* **EXERCISE 1**
Decide whether each of statements (a), (b), and (c) below agrees with the data platform passage, answering yes or no and quoting the deciding words of the passage. (a) Access controls relied on Unity Catalog grants and Azure AD SSO. (b) Partner-specific RLS policies were applied to Bronze-level tables. (c) Freshness monitoring formed part of the data quality measures.
* **EXERCISE 2**
Restate the paragraph of the data platform passage that opens with "Finally, performance and cost efficiency" as a bulleted list that keeps its main facts.
* **EXERCISE 3**
Reproduce word for word the part of the data platform passage starting with "From a security" and going on through "access authorized data.".

* **DOCUMENT**

* START *

To ensure smooth and reliable operations, we implemented robust operational practices. Azure Data Factory pipelines included retries and alerts, while audit-driven backfills and schema evolution patterns helped maintain continuity and correctness during ingestion. This approach minimized downtime and ensured that any transient failures were automatically handled.
From a security perspective, we enforced strict access controls using Unity Catalog grants and Azure AD SSO. Sensitive fields were masked, and partner-specific RLS policies were applied to Gold-level marts, ensuring that each user could only access authorized data.
Data quality was a key focus. We implemented reconciliation checks between layers, freshness monitoring, and formal data contracts for critical feeds, guaranteeing that data was accurate, complete, and trustworthy for both internal analytics and partner reporting.

Finally, performance and cost efficiency were optimized through pre-aggregations for frequent queries, bounded defaults to limit resource consumption, and cluster policy enforcement. Lineage dashboards allowed us to track downstream impacts of changes, making maintenance predictable and enabling cost-effective scaling.

* END *

* **PROVIDED MATERIAL**
* START *

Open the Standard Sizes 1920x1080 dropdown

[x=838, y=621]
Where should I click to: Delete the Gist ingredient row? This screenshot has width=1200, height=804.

* END *

* **EXERCISE RESULT 1**
(a) Yes: "we enforced strict access controls using Unity Catalog grants and Azure AD SSO"
(b) No: "partner-specific RLS policies were applied to Gold-level marts"
(c) Yes: "We implemented reconciliation checks between layers, freshness monitoring, and formal data contracts for critical feeds"

* **EXERCISE RESULT 2**
- Performance and cost efficiency were optimized through:
  - pre-aggregations for frequent queries
  - bounded defaults to limit resource consumption
  - cluster policy enforcement
- Lineage dashboards tracked downstream impacts of changes, which made maintenance predictable and enabled cost-effective scaling.

* **EXERCISE RESULT 3**
From a security perspective, we enforced strict access controls using Unity Catalog grants and Azure AD SSO. Sensitive fields were masked, and partner-specific RLS policies were applied to Gold-level marts, ensuring that each user could only access authorized data.